In classical times the need of a creed higher than the Olympian was felt, and Aeschylus, Sophocles and Plato finally evolved from the pleasant but crude polytheism the idea of a single, supreme and righteous Zeus. But the decay of Olympus led to a revival of old and the invasion of new magic cults among the people, while some philosophers were looking to a vision of the uniformity of nature under divine and universal law.

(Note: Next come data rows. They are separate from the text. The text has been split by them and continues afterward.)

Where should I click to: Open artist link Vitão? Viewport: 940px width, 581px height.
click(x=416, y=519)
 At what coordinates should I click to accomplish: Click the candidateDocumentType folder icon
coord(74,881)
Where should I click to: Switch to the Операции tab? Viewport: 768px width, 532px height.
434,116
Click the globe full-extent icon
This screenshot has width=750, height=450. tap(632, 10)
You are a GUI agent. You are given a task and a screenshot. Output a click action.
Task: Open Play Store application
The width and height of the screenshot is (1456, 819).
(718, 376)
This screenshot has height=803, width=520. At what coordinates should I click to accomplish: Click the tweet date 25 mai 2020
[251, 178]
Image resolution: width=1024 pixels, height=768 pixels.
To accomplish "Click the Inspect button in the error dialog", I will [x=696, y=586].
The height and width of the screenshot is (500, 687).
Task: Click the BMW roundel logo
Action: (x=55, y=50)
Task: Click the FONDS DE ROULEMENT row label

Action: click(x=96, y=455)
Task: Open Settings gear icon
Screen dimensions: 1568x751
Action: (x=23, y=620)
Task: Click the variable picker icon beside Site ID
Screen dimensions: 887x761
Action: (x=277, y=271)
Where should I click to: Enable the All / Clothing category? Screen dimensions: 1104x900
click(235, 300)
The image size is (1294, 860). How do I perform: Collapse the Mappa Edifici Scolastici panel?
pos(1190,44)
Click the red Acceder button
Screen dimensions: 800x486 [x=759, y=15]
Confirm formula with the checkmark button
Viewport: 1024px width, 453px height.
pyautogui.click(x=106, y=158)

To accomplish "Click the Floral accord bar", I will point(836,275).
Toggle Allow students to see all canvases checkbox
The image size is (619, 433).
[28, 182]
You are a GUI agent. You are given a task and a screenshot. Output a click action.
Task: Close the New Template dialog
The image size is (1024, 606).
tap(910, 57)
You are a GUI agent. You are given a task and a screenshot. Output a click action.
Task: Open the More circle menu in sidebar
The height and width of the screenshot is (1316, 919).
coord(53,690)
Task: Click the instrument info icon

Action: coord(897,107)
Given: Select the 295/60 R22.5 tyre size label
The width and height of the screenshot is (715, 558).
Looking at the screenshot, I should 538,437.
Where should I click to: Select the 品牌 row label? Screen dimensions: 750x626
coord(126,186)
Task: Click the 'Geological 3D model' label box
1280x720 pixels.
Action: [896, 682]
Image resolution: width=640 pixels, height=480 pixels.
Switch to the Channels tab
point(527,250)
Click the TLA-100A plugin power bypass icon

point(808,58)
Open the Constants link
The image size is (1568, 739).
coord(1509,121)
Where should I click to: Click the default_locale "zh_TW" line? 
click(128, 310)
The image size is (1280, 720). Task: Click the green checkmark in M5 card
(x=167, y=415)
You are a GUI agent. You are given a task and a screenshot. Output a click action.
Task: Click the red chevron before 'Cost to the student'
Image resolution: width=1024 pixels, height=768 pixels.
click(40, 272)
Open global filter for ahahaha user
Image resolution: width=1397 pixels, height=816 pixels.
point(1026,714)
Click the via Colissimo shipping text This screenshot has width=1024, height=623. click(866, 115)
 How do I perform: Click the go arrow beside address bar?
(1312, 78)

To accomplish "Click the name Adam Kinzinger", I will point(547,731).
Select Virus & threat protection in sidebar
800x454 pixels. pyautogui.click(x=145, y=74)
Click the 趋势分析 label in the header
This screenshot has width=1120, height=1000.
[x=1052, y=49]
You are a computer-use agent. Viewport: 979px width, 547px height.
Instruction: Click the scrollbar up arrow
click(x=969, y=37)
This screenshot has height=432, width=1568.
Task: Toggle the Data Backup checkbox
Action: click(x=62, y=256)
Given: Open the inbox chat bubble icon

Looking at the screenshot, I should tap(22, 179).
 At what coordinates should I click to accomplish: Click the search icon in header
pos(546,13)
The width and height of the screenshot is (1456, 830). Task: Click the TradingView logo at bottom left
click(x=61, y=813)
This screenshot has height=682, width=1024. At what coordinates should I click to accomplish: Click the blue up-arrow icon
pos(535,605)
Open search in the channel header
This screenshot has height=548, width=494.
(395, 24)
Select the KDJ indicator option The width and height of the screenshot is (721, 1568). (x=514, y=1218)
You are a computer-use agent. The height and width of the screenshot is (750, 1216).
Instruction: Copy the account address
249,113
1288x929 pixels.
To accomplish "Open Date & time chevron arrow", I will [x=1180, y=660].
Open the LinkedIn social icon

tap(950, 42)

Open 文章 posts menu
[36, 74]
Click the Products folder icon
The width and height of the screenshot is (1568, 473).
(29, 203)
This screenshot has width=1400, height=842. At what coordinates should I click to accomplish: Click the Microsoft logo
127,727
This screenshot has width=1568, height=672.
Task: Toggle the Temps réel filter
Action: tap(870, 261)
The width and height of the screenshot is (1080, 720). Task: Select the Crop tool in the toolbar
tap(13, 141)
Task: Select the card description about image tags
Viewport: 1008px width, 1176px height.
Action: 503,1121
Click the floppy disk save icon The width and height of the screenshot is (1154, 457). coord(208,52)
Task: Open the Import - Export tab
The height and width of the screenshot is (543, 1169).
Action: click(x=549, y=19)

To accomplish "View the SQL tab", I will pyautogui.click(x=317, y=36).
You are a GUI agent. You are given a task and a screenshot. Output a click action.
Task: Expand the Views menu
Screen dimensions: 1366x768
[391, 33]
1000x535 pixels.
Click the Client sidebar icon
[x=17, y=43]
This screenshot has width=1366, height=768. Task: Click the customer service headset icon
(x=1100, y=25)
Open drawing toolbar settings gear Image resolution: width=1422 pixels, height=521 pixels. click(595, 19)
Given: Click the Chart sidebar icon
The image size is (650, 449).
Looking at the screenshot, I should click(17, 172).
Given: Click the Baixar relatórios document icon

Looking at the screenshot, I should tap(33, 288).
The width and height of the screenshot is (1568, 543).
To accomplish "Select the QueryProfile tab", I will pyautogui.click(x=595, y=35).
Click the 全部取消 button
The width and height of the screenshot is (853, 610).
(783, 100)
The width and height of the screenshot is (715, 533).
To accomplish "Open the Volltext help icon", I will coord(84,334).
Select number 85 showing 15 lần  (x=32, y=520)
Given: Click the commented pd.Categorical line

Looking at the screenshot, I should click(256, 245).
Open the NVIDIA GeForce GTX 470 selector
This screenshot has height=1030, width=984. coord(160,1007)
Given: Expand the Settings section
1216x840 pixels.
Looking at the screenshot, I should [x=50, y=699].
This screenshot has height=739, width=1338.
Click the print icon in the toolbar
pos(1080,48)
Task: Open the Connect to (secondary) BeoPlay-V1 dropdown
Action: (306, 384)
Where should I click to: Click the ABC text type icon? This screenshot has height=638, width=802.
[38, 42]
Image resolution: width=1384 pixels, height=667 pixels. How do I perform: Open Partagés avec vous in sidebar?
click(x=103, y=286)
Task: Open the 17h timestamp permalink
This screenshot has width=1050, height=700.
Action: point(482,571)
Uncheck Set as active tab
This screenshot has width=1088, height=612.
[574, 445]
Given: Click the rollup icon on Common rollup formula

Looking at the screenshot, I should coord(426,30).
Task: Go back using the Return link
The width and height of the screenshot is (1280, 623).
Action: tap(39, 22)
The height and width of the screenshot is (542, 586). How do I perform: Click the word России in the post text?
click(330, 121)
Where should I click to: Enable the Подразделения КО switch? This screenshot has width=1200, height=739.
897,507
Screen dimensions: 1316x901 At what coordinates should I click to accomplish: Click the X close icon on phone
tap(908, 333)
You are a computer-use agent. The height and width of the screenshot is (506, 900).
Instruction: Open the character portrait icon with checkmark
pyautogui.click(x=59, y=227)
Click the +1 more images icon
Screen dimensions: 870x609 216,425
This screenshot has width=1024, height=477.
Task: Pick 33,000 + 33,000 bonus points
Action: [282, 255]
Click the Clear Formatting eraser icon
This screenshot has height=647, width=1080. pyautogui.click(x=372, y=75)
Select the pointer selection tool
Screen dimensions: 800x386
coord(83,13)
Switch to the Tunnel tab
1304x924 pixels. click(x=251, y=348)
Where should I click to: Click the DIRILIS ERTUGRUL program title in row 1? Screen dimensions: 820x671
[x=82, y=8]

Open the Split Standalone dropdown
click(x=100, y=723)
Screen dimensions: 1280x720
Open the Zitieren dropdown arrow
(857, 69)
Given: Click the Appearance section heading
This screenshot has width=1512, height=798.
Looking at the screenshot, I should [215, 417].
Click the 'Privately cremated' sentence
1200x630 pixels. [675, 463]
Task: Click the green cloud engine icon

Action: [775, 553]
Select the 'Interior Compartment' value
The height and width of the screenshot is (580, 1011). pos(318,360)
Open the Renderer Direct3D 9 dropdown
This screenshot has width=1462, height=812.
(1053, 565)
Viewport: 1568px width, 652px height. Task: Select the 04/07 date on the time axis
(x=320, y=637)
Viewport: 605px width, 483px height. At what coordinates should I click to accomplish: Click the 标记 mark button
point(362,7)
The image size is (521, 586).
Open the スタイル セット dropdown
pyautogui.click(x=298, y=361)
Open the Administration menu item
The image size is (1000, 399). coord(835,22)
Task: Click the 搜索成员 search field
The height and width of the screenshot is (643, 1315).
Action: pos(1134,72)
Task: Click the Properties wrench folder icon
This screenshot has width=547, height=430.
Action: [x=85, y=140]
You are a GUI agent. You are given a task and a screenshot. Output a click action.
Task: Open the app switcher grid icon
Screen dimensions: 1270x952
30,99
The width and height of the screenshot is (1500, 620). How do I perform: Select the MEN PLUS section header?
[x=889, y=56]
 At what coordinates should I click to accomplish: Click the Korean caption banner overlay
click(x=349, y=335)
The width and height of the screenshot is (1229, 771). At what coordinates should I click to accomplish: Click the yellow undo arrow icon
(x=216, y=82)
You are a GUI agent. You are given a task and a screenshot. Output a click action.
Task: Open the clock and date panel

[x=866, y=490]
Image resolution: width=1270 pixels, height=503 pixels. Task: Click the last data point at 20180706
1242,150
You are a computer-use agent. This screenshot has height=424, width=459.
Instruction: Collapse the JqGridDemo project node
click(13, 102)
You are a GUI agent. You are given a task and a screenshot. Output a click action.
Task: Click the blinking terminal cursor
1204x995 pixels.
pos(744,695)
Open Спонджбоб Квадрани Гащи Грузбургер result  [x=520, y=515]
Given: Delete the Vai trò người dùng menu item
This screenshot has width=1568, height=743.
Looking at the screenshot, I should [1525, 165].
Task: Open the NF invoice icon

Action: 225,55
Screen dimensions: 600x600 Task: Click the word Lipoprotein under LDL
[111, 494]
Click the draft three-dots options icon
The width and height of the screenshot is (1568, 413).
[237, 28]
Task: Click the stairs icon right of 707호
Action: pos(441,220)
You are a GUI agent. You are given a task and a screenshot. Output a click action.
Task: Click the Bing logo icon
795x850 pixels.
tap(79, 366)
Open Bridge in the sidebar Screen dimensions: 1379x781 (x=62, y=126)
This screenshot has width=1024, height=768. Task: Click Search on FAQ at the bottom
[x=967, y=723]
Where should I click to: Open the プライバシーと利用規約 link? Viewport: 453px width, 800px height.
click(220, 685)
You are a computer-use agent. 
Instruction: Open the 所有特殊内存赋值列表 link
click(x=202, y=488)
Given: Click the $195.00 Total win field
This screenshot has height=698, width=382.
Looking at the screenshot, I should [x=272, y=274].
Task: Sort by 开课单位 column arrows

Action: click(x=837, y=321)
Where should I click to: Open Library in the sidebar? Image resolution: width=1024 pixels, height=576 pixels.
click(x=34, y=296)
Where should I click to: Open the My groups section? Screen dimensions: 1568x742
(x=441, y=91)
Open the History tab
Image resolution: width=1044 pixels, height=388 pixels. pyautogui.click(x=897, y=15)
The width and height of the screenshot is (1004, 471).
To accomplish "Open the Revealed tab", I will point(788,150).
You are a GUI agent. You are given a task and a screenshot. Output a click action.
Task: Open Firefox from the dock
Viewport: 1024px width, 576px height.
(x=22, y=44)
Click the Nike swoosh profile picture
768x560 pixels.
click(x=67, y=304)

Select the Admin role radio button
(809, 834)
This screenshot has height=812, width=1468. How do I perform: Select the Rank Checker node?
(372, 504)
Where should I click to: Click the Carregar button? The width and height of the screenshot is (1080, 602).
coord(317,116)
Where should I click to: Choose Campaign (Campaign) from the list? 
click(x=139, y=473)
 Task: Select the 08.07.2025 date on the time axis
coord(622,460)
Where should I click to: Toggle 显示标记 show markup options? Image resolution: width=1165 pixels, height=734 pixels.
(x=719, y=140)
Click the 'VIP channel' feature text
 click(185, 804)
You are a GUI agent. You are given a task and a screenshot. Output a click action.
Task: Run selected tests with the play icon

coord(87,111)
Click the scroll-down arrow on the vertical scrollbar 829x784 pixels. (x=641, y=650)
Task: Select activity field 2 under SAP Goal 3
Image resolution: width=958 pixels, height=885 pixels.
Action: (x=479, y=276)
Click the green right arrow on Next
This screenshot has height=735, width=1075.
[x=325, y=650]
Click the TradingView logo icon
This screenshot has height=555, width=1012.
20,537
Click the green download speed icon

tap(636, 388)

7. The main idea of the passage is that
(A) Olympic mythology evolved from ancient rituals and gave rise to early philosophy
(B) early moves toward viewing nature as ordered by divine and universal law coincided with monotheistic impulses and the disintegration of classical mythology
(C) early philosophy followed from classical mythology
(D) the practice of science, i.e., empiricism, preceded scientific theory
Correct Answer: (B)
Solution: Most main idea questions are rather easy. This one is not–mainly, because the passage itself is not an easy read. Recall that to find the main idea of a passage, we check the last sentence of the first paragraph; if it’s not there, we check the closing of the passage. Reviewing the last sentence of the first paragraph, we see that it hardly presents a statement, let alone the main idea. Turning to the closing line of the passage, however, we find the key to this question. The passage describes a struggle for ascendancy amongst four opposing philosophies: (magic and traditional rites) vs. (Olympic mythology) vs. (monotheism [Zeus]) vs. (early philosophy and science). The closing lines of the passage summarize this and add that Olympic mythology lost out to monotheism (Zeus), while magical cults enjoyed a revival and the germ of universal law was planted. Thus the answer is (B).
As to the other choices, (A) is false. “Olympic mythology [arose] on one hand and early philosophy and science on the other” (closing to paragraph two); thus they initially developed in parallel. (C) is also false. It makes the same type of error as (A). Finally, (D) is not mentioned in the passage.